◆ Objective ◆
Reproduce the items verbatim, from the line with "Open the All Categories dropdown" up to and including the line with "Action: click(x=406, y=19)".

# Records shown start

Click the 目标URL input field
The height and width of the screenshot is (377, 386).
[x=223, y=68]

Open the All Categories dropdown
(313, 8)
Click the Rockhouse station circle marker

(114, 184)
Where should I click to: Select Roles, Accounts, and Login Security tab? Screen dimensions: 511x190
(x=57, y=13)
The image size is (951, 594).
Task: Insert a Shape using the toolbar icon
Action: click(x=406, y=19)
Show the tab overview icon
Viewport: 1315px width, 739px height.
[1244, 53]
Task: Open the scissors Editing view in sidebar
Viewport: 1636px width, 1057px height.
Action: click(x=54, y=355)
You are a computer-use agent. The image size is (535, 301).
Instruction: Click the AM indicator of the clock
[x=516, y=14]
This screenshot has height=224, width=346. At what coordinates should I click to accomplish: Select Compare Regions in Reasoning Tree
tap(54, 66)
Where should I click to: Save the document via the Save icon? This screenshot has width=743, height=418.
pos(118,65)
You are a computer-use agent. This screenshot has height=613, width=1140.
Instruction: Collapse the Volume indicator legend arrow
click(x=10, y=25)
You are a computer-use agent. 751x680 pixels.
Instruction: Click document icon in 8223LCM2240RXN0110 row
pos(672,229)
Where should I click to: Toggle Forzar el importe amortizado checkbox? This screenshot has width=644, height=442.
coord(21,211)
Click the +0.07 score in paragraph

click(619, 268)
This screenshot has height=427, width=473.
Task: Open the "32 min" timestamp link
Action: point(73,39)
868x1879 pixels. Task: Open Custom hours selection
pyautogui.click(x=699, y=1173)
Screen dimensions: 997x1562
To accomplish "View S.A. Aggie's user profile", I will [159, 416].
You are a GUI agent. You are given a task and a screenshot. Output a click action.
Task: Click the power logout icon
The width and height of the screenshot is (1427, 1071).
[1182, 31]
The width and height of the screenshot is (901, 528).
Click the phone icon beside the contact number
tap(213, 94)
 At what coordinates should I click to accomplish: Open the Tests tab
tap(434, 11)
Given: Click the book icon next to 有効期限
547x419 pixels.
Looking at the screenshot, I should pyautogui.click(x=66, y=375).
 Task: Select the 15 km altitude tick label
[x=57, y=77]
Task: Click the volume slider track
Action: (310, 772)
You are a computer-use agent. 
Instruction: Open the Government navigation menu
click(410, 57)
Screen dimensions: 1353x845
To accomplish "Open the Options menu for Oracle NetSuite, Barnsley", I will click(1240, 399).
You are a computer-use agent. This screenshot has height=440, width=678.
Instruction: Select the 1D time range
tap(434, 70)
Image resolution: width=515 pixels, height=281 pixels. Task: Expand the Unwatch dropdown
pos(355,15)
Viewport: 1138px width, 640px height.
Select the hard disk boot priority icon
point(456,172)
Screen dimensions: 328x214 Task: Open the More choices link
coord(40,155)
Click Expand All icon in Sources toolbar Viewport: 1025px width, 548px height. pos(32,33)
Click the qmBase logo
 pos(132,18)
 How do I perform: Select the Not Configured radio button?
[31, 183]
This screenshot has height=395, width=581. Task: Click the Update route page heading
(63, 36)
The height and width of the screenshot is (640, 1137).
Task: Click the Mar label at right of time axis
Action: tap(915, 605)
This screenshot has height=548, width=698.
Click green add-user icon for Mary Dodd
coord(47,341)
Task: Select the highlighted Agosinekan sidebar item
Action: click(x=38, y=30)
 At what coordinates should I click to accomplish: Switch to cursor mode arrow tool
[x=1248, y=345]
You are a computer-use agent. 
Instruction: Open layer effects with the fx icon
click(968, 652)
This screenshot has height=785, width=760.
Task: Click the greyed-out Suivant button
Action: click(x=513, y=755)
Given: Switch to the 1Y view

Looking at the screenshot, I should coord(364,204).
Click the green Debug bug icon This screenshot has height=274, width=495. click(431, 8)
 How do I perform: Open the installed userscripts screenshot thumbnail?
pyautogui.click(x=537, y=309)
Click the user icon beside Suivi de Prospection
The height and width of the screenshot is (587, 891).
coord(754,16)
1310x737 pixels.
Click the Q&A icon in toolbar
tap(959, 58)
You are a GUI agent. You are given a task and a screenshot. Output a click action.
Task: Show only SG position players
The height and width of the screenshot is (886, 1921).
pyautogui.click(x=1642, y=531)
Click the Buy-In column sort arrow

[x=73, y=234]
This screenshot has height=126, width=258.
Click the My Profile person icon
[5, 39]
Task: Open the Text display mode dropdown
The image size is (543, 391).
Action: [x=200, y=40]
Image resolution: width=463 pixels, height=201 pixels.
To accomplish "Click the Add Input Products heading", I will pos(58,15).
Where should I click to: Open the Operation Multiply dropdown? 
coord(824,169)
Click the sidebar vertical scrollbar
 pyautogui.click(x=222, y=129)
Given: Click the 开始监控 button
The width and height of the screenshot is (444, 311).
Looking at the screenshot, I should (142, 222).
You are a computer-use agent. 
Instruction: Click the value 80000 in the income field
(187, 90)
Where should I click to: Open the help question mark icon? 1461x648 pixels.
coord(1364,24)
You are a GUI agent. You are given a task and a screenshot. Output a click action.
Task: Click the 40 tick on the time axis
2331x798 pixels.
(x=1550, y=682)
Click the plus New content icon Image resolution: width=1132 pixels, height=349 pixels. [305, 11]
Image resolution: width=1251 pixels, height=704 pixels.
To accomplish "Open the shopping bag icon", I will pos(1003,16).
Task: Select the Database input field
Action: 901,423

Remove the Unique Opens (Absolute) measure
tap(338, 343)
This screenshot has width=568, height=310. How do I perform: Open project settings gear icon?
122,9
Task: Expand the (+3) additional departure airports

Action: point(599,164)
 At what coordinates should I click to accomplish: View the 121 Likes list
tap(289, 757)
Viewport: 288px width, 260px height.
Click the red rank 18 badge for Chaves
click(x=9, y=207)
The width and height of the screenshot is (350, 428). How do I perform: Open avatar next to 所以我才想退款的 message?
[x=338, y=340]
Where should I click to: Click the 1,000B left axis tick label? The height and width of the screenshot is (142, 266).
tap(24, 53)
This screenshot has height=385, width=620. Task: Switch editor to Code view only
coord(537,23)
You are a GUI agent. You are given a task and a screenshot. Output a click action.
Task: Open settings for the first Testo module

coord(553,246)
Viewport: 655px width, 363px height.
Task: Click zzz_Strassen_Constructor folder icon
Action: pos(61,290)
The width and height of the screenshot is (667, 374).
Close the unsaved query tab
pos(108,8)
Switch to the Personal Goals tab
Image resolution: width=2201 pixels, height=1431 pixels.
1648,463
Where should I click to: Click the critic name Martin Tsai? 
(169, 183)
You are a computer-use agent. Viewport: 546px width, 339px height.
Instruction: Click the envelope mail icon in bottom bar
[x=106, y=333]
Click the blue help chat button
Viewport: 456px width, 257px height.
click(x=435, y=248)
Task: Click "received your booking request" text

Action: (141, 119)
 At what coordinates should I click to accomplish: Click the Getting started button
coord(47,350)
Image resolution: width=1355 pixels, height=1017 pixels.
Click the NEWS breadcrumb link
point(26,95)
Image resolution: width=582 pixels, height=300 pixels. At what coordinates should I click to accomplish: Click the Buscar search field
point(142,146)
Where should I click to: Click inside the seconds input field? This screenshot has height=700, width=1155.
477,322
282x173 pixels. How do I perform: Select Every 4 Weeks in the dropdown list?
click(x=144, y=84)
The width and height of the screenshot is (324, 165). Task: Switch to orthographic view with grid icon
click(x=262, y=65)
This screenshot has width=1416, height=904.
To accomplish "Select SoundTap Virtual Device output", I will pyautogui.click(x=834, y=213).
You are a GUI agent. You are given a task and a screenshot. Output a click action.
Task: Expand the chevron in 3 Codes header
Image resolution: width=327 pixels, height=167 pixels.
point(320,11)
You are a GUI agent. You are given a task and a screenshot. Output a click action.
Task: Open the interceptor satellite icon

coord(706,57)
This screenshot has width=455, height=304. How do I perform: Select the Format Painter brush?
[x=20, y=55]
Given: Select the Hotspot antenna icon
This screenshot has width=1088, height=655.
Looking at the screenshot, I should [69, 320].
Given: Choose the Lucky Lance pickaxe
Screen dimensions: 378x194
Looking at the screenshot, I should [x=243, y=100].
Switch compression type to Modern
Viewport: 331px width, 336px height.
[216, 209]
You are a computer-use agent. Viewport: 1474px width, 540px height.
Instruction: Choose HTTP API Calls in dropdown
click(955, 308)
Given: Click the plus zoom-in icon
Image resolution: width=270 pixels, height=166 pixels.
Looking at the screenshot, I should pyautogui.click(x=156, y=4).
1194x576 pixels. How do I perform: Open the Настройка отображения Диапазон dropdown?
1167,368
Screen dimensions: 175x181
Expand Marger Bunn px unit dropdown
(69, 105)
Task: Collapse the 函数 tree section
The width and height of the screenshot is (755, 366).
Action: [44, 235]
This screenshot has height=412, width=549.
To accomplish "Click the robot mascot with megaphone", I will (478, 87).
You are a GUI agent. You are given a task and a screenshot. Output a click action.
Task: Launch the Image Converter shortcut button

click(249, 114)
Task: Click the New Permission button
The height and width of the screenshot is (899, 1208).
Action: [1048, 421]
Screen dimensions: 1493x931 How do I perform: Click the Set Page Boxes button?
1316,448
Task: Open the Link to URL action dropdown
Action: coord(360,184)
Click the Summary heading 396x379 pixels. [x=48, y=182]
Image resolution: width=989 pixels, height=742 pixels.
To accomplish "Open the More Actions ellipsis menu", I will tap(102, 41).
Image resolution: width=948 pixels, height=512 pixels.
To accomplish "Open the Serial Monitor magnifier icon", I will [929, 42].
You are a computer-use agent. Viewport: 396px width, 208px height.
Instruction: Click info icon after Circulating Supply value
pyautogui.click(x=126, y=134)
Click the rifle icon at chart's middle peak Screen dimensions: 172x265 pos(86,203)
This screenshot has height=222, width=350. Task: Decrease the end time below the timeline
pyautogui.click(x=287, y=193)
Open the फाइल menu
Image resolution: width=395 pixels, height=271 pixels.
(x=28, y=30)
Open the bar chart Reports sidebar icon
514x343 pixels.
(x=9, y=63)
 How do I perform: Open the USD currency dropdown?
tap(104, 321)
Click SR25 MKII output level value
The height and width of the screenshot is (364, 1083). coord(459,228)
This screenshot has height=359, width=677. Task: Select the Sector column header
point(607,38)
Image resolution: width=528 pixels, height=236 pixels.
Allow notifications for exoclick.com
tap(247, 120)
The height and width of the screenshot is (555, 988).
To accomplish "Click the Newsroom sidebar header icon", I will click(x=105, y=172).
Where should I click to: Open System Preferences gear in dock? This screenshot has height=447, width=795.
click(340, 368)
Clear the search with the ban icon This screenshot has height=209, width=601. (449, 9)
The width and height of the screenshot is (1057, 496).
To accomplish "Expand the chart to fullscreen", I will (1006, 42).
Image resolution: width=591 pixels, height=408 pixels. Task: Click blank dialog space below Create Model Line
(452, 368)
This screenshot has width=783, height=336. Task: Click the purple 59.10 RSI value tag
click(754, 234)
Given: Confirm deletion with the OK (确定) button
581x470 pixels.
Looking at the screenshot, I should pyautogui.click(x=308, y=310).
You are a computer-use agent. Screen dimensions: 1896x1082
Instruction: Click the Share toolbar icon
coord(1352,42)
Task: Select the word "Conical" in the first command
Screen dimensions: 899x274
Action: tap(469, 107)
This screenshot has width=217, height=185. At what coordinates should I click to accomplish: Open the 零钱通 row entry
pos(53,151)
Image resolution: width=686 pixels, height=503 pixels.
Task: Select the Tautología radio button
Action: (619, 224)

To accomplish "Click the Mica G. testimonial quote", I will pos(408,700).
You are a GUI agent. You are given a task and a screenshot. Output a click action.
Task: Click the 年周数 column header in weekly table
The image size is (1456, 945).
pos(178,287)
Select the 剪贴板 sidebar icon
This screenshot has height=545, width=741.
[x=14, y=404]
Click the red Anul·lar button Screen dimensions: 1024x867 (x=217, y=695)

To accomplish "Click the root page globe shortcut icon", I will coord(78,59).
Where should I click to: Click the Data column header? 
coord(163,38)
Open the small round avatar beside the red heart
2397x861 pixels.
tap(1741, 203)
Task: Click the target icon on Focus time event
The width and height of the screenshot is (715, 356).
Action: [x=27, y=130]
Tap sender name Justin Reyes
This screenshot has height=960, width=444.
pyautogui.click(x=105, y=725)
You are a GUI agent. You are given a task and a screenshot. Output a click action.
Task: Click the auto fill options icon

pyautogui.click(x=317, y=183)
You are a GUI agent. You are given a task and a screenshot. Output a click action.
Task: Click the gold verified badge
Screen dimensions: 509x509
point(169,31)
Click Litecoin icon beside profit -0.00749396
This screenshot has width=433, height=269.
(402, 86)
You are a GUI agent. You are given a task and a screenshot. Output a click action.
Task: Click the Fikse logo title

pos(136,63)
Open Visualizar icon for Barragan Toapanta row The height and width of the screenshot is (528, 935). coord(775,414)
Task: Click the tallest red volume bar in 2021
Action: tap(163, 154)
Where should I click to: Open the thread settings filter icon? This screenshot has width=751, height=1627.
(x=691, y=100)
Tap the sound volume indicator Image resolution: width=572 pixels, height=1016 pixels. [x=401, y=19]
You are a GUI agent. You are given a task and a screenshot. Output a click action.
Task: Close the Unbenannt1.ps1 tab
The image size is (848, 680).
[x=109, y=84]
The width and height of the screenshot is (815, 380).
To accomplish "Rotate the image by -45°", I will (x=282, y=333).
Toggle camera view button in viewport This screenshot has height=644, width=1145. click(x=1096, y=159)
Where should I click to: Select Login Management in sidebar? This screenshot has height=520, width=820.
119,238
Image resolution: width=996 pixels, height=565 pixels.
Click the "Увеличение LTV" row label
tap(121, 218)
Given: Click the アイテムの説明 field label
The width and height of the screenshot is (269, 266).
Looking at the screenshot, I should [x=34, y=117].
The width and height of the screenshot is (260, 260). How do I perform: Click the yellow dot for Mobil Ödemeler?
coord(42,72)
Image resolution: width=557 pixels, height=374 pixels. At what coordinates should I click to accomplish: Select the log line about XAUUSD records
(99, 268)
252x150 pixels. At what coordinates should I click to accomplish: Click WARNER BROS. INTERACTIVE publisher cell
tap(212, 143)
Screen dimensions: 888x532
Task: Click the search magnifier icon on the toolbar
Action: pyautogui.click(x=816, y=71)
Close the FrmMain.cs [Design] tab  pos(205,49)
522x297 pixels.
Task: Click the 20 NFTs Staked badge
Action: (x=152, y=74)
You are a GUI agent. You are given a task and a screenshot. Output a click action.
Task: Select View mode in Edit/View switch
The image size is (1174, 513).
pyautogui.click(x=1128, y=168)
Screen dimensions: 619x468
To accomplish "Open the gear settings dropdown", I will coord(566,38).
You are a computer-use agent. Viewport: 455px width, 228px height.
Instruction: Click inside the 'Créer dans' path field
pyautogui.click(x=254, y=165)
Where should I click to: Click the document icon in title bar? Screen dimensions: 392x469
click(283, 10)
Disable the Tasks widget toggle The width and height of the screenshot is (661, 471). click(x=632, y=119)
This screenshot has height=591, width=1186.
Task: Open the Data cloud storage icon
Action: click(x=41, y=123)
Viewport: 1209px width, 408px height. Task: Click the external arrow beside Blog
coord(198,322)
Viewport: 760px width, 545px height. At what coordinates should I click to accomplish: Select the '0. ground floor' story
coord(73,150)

# Records shown end

◆ Final result ◆
Open the All Categories dropdown
(313, 8)
Click the Rockhouse station circle marker

(114, 184)
Where should I click to: Select Roles, Accounts, and Login Security tab? Screen dimensions: 511x190
(x=57, y=13)
The image size is (951, 594).
Task: Insert a Shape using the toolbar icon
Action: click(x=406, y=19)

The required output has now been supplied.